[Start of section]

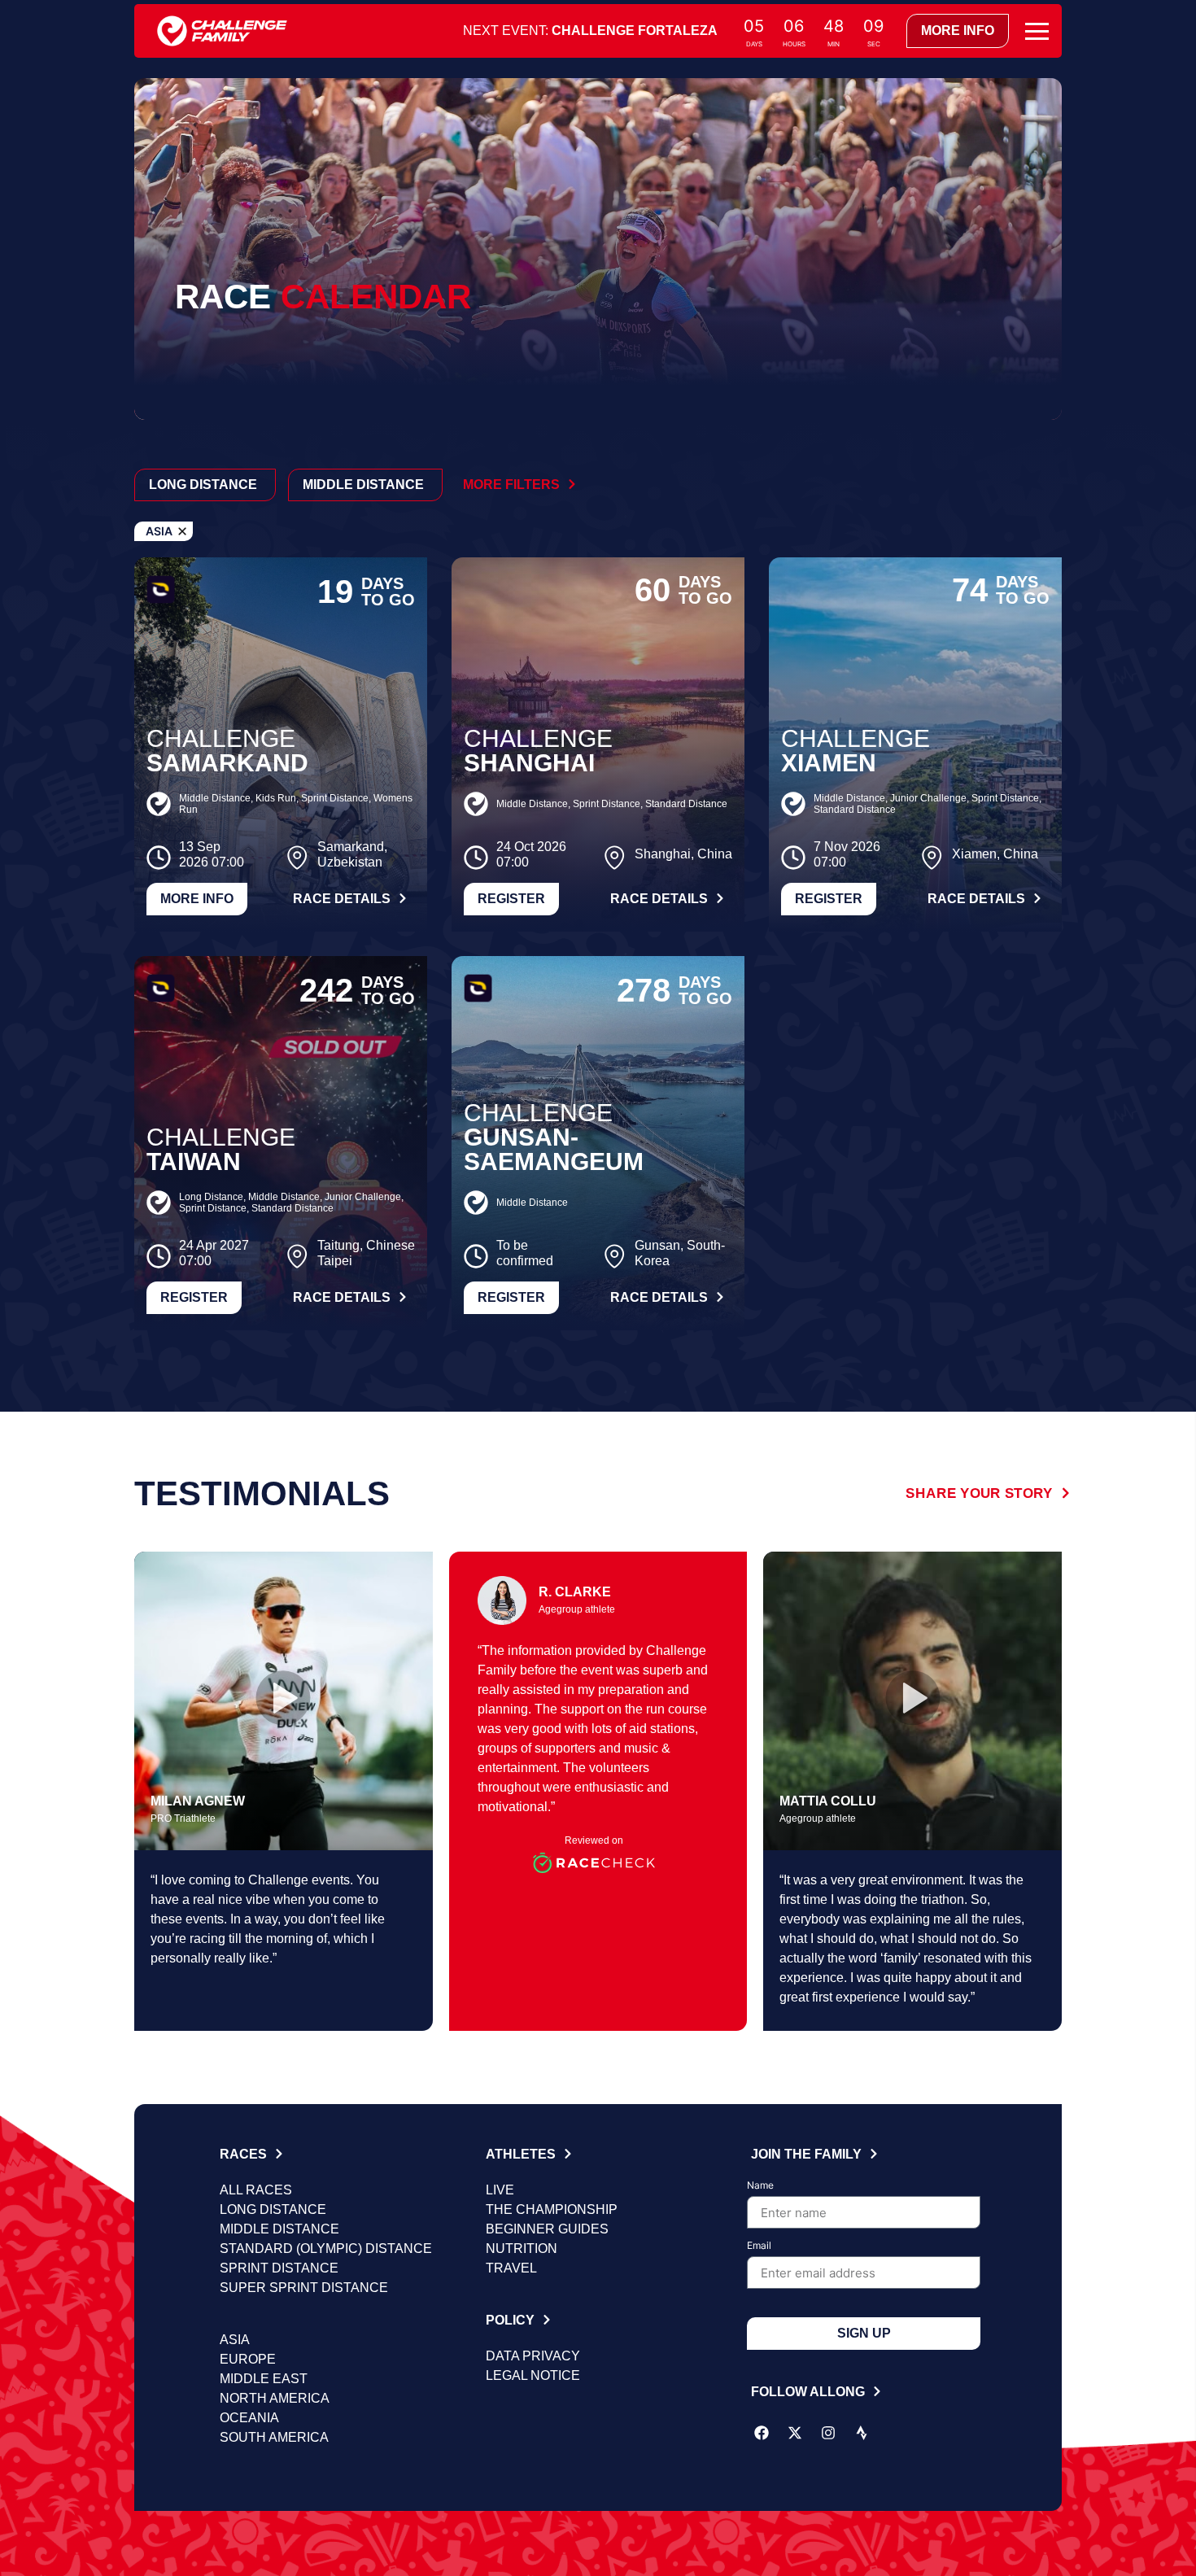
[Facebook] (761, 2432)
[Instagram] (828, 2432)
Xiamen (828, 762)
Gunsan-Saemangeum (554, 1149)
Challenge (220, 738)
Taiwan (193, 1161)
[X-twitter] (795, 2432)
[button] (283, 1700)
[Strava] (861, 2432)
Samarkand (227, 762)
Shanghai (529, 762)
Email (759, 2246)
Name (760, 2186)
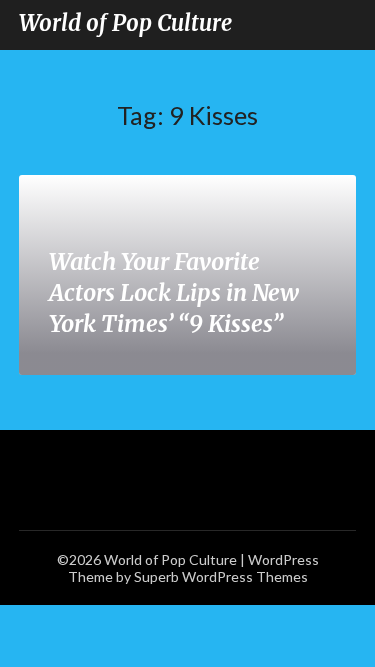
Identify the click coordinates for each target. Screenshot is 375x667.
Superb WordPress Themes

[End of section]

Task requirements:
Your answer should set down the listing verbatim and leave out its images.

Finished exercise:
[Facebook] (761, 2432)
[Instagram] (828, 2432)
Xiamen (828, 762)
Gunsan-Saemangeum (554, 1149)
Challenge (220, 738)
Taiwan (193, 1161)
[X-twitter] (795, 2432)
[button] (283, 1700)
[Strava] (861, 2432)
Samarkand (227, 762)
Shanghai (529, 762)
Email (759, 2246)
Name (760, 2186)
Identify the click coordinates for each target. Screenshot is 375x667.
Superb WordPress Themes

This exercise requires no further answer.